Could I just use the following robots.txt in the root directory for the site:

User-agent: *
Disallow: /dir/search.cgi

Would that still let the spiders crawl all over except anything with search.cgi? This wouldn't keep it out of the /dir directory would it?

4:44 am on Mar 30, 2004 (gmt 0)

Senior Member

WebmasterWorld Senior Member jdmorgan is a WebmasterWorld Top Contributor of All Time 10+ Year Member

joined:Mar 31, 2002
posts:25430
votes: 0


> Could I just use the following robots.txt in the root directory for the site:

User-agent: *
Disallow: /dir/search.cgi

Yes.

> Would that still let the spiders crawl all over except anything with search.cgi?

That would still let the spiders crawl all over except anything starting with "/dir/search.cgi"

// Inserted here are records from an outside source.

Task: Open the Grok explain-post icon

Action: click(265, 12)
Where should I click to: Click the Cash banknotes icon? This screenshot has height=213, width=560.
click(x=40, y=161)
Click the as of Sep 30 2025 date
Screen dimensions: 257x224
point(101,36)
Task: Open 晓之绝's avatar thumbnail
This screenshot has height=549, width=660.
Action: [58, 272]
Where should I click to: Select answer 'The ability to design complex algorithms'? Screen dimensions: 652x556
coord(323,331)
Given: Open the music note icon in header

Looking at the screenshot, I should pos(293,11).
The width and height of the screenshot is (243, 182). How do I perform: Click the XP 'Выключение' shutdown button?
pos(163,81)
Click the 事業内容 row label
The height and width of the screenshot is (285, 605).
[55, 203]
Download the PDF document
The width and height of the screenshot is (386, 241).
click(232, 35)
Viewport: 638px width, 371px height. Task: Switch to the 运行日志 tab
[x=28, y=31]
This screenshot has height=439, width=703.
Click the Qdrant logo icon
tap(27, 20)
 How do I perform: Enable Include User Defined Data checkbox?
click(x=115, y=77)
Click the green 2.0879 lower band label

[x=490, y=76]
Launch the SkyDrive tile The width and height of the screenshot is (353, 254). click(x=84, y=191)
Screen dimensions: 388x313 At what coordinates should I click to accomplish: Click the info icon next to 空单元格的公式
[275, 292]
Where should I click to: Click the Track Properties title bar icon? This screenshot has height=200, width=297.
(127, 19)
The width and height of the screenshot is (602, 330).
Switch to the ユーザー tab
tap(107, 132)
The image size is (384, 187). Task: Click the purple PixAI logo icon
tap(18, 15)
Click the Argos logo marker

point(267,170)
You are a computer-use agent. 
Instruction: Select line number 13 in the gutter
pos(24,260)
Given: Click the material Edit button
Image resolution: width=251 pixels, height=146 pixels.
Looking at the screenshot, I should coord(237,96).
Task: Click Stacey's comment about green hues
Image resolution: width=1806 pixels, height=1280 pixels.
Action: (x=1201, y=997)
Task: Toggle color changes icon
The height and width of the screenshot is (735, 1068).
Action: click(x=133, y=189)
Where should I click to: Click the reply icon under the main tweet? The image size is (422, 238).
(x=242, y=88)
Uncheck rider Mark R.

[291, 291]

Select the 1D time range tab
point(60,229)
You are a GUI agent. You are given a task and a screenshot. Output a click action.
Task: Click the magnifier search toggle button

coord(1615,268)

> This wouldn't keep it out of the /dir directory would it?

No.

The technical term for what robots do is "prefix-matching." The Disallow directive applies to any resource whose prefix matches the given string. So your Disallow applies only to resources which start with /dir/search.cgi -- and possibly more characters, but no less.

Jim

5:10 am on Mar 30, 2004 (gmt 0)

Full Member

10+ Year Member

joined:Jan 5, 2004
posts:202
votes: 0


Thanks very much for the help. I'll go ahead and use that then.